Assets of pension funds in government bonds rose to ₹5.87 trillion as of September 2025 from ₹4.68 trillion in March 2024, while the share of government bonds in their (pension funds’) high-quality liquid assets declined to 50.5 per cent from 53.1 per cent.
 
The share of government bonds held by insurance companies fell to 59.7 per cent of their high-quality liquid assets in March 2025 from 61.7 per cent a year earlier, alongside a rise in the exposure of equity and mutual funds.
 
“The supply of Central Government Securities (G-Sec) and State Government Securities (SGS) has risen considerably, with net issuance of G-Sec and SGS in the current fiscal year outpacing last year. However, the demand for long-term sovereign debt among the largest investors, viz., scheduled commercial banks, insurance companies and pension funds has declined. Even as banks accumulate more SGS and scale back on G-Sec, insurance and pension funds have shown a shift towards equity exposure,” the report said.
 
The report further stated that the sovereign yield curve became steep as monetary easing and softening inflation expectations pulled down short-term rates, while long-term yields remained under pressure due to persistent supply.
 
Short-tenor yields continued to decline in line with rate cuts by the Reserve Bank of India and surplus liquidity conditions, whereas longer-dated yields stayed elevated, leading to a widening and sustained rise in term spreads.
 
Meanwhile, flows of foreign portfolio investment into Indian government bonds, after surging following their inclusion in global indices last year, remained robust, partly supported by the widening difference in yields between Indian and American bonds.
 
The rupee however, depreciated against the dollar, reflecting deteriorating terms of trade due to higher American tariffs and a moderation in capital flows.

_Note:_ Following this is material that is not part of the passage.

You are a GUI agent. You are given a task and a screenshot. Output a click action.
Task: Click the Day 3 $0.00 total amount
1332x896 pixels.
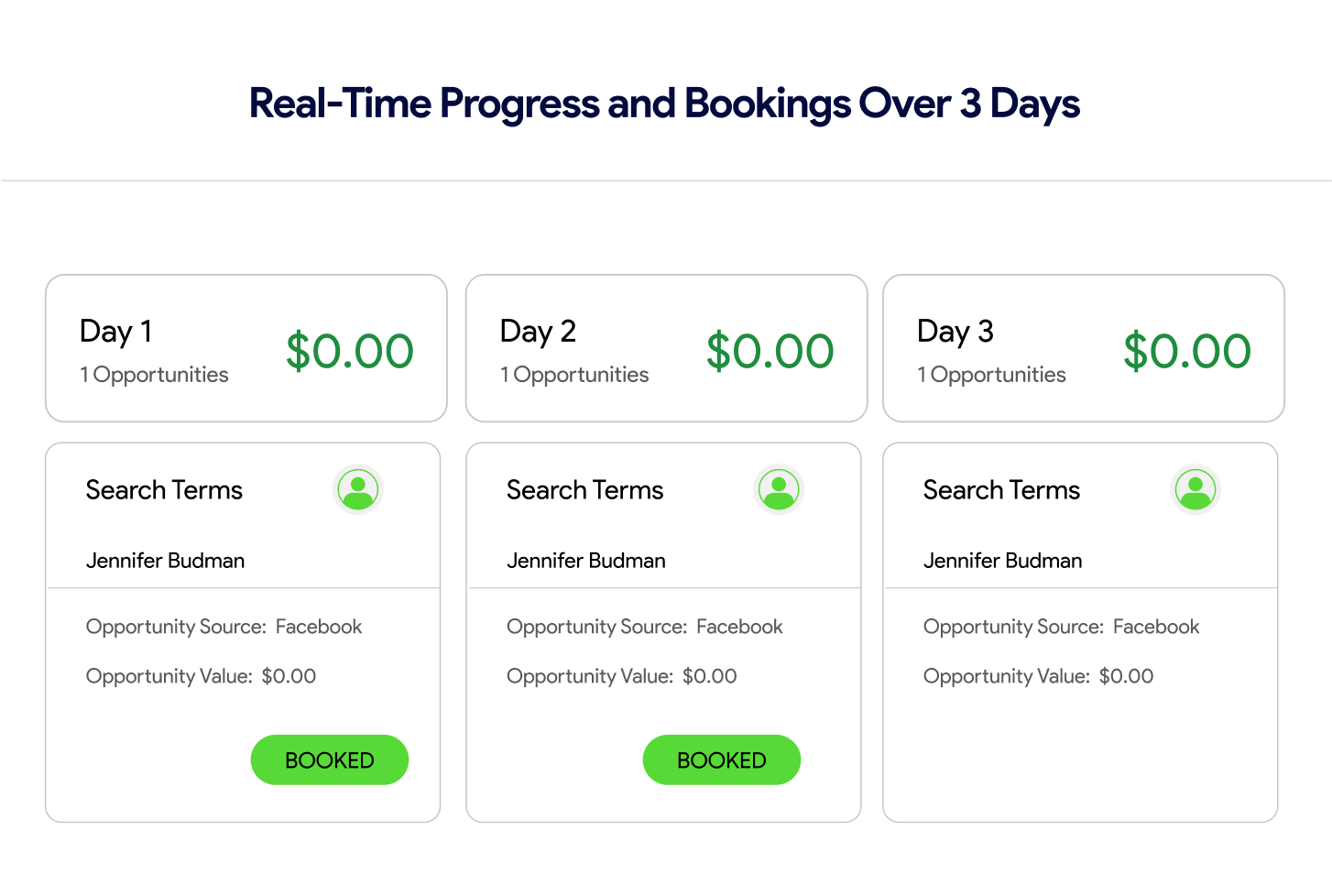1187,351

With the effective American tariff rate on India higher than that faced by its key trading partners, the rupee weakened despite a broadbased softening of the dollar against major and Asian currencies.
 
The exchange market indicates a rise in depreciation pressure on the rupee. Importantly, the currency has traded in a wider range, leading to higher volatility. Signals from the market for currency derivatives also point to the likelihood of elevated volatility ahead as trade-related uncertainties continue to weigh on market sentiment.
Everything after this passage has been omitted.